Conrad Herin (August 4, 1966 – March 31, 2019) was an Italian luger and mountain biker, specialist in downhill. She was a bronze medalist world championships of downhill in 1994 and winner in the world cup general in 1997.


Destiny was fatal with him: on March 31, 2019, Corrado Herin lost his life, crashed with his ultralight.
I didn't have time to know him personally but all the people I talk to describe him as a beautiful person. Here is the personal memory written by Paolo Codeluppi in the 365mountainbike magazine shortly after the unpleasant event. Paolo was a very active photographer and journalist in mountain biking in the years when Corrado was one of the best downhill skiers in the world.
A GREAT HOLIDAY
by Paolo Codeluppi
It was 2000, the entrance to a new millennium. There was talk of Inca legends, of millennium Bugs and we were all anxious to be the custodians of this passage on the counter of our calendar. That particular sensation that is triggered when the odometer of the bike passes 100.000 or when you turn forty: and you feel no more or less the same as before or after. But it is so. And for not knowing how to read or write (actually we did a little bit), we are in Vail, in mid-July, for the fifth round of the World Cup.
Even Italy, faced with the excessive power of the French, can still have its say. We are located in a beautiful hotel not far from the golf course. Vail seems a bit magical to us, unspoiled but at the same time very "American". Corrado is the standard-bearer of the Sintesi Team and at the end of the races together with his girlfriend, his mechanic and one of my collaborators we move to Moab to make a video, which has become historic, campaigns and covers for our home magazines.
The journey is not long, just over 400 km, but lived in a very “on the road” style.

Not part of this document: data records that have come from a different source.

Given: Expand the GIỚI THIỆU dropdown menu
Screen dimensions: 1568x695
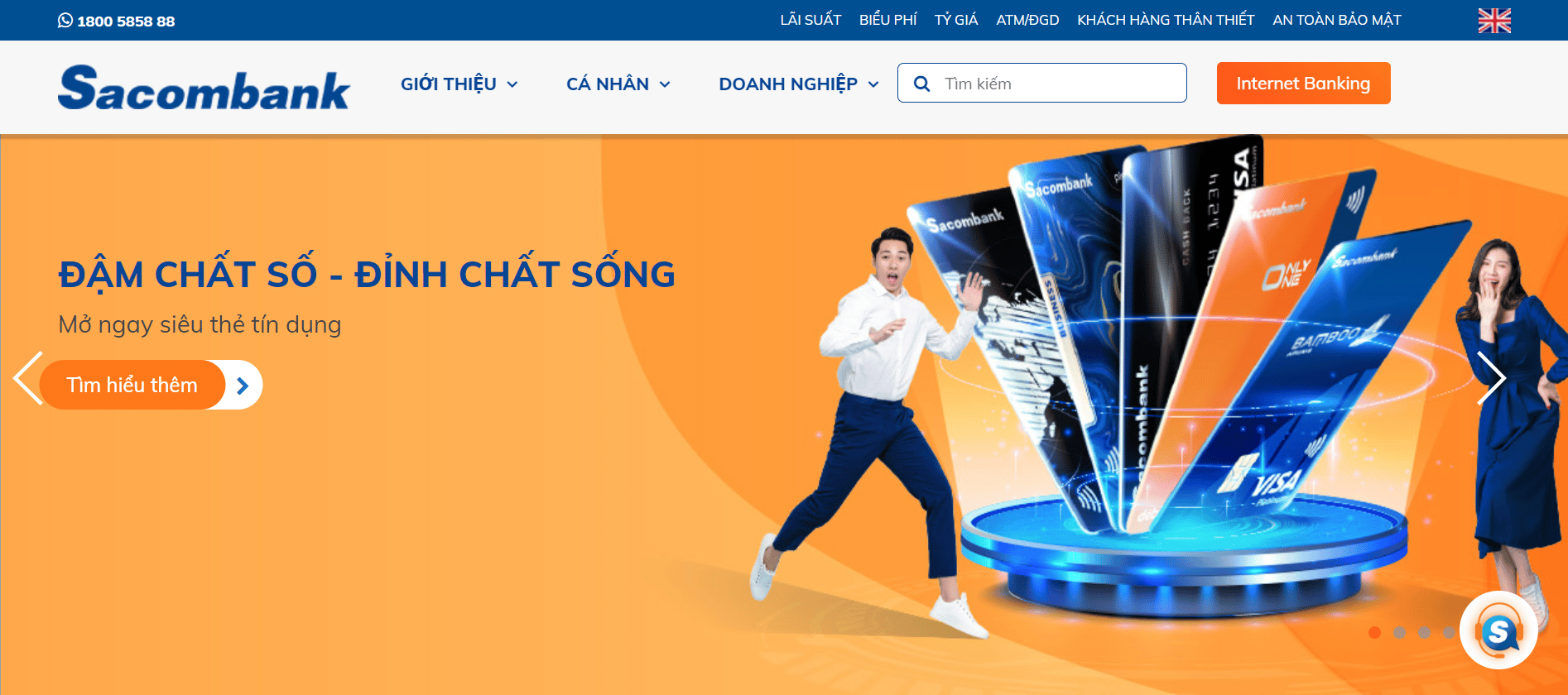Looking at the screenshot, I should 459,84.
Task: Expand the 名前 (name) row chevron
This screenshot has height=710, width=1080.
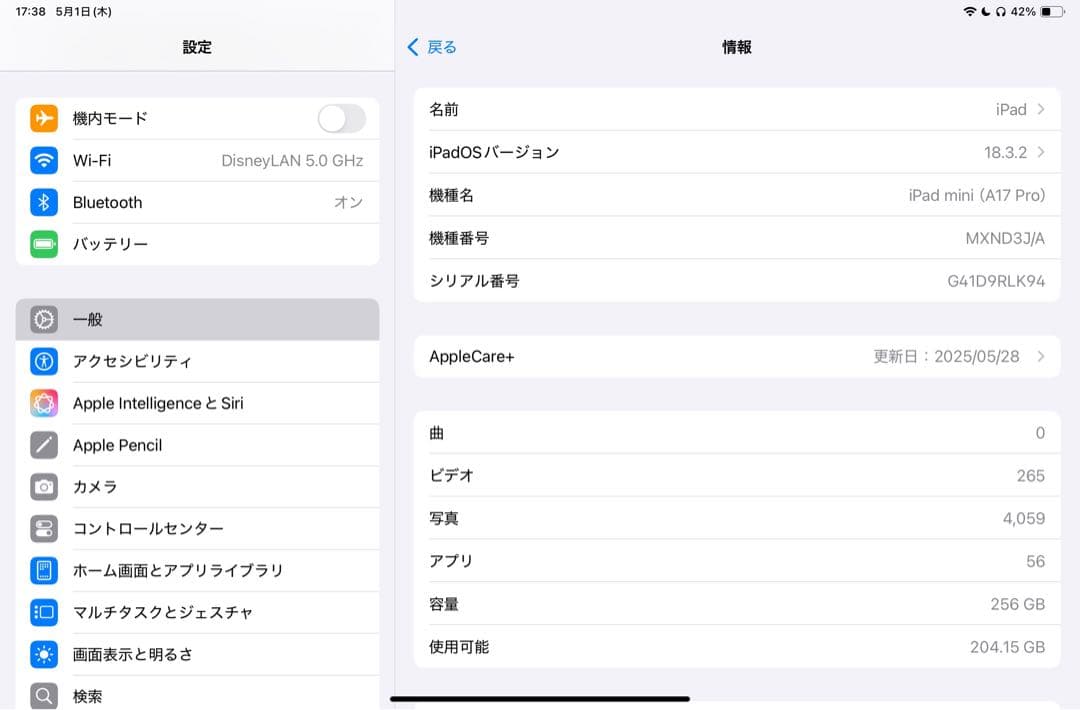Action: tap(1043, 109)
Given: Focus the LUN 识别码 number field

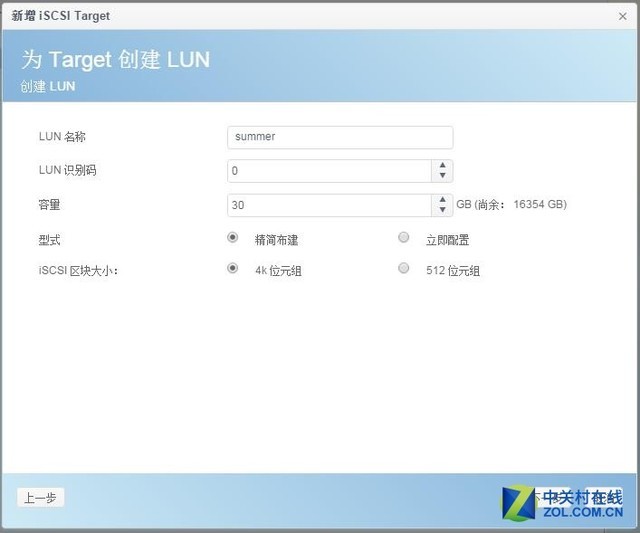Looking at the screenshot, I should tap(330, 171).
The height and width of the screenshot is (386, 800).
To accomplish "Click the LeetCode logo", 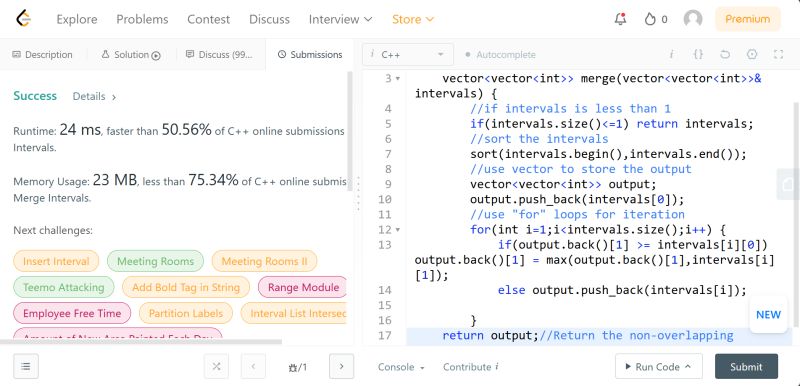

Country music, the kind with which you would drive all the way to the end of the world and a lot of energy inside. In Mack, just before entering Utah, we leave I-70 west to enter the John Wayne movies. I've been to Moab a couple of times before but as with all great movies, you gladly review them. The landscape changes gradually and from alpine-style conifers we move on to Salsola shrubs (the famous rolling thorny shrubs of the American desert) as the earth begins to paint itself red.
At Cisco we take 128 South which plunges into the Colorado riverbed. Around us red sandstone, the famous Navajo Sandstone, walls of hundreds of vertical meters. We were now in the dream. We were just waiting for feathers to appear on horseback above us, among the white clouds… Moab in July is like stepping into a hair dryer on.
We worked from 7 to 9.30 and from 16.30 to 20.30. Impossible to work overtime ...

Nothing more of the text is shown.